• _WHAT THE EXERCISE ASKS_: Filter the entries down to the lines holding "Child", then copy those lines.

• _Saved data entries_:
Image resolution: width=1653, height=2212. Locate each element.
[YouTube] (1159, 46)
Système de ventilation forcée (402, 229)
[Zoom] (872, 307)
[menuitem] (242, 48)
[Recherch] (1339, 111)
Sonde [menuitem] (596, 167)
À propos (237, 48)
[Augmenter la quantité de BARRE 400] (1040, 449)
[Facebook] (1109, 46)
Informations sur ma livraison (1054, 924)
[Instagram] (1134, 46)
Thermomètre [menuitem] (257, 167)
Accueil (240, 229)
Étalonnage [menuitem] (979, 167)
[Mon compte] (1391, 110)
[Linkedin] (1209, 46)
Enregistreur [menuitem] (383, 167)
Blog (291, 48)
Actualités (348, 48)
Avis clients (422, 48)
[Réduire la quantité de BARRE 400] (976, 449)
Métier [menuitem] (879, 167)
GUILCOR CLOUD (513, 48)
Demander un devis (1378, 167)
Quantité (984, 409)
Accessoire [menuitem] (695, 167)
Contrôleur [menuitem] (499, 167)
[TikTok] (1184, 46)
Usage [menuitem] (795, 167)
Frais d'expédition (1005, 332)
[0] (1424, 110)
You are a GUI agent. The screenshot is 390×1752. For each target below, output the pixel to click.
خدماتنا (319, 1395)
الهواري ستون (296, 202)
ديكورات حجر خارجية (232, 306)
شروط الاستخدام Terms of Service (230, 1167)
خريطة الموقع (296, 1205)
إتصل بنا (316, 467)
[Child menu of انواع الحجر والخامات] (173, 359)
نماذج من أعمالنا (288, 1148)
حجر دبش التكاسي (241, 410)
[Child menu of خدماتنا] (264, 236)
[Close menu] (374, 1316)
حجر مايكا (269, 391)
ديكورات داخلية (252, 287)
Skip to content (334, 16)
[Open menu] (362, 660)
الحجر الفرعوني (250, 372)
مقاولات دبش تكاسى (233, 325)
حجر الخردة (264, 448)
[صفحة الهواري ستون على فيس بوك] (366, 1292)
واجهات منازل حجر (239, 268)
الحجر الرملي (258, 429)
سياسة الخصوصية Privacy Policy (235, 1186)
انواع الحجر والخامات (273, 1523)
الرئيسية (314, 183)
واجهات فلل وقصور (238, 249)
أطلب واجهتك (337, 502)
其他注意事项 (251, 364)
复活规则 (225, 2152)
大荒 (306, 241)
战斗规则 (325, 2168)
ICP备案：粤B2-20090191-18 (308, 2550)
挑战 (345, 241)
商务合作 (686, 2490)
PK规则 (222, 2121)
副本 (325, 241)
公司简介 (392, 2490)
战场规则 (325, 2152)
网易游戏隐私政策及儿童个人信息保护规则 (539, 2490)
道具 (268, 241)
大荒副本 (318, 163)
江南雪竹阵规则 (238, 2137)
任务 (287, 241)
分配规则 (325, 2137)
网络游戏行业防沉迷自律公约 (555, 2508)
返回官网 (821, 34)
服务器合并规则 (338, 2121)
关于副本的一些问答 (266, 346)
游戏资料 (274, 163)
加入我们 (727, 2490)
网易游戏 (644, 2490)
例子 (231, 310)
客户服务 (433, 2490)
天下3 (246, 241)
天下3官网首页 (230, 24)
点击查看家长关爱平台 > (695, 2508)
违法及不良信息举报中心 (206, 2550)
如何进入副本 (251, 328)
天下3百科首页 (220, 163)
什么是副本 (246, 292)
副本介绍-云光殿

• _SOLUTION TO THIS TASK_:
[Child menu of انواع الحجر والخامات] (173, 359)
[Child menu of خدماتنا] (264, 236)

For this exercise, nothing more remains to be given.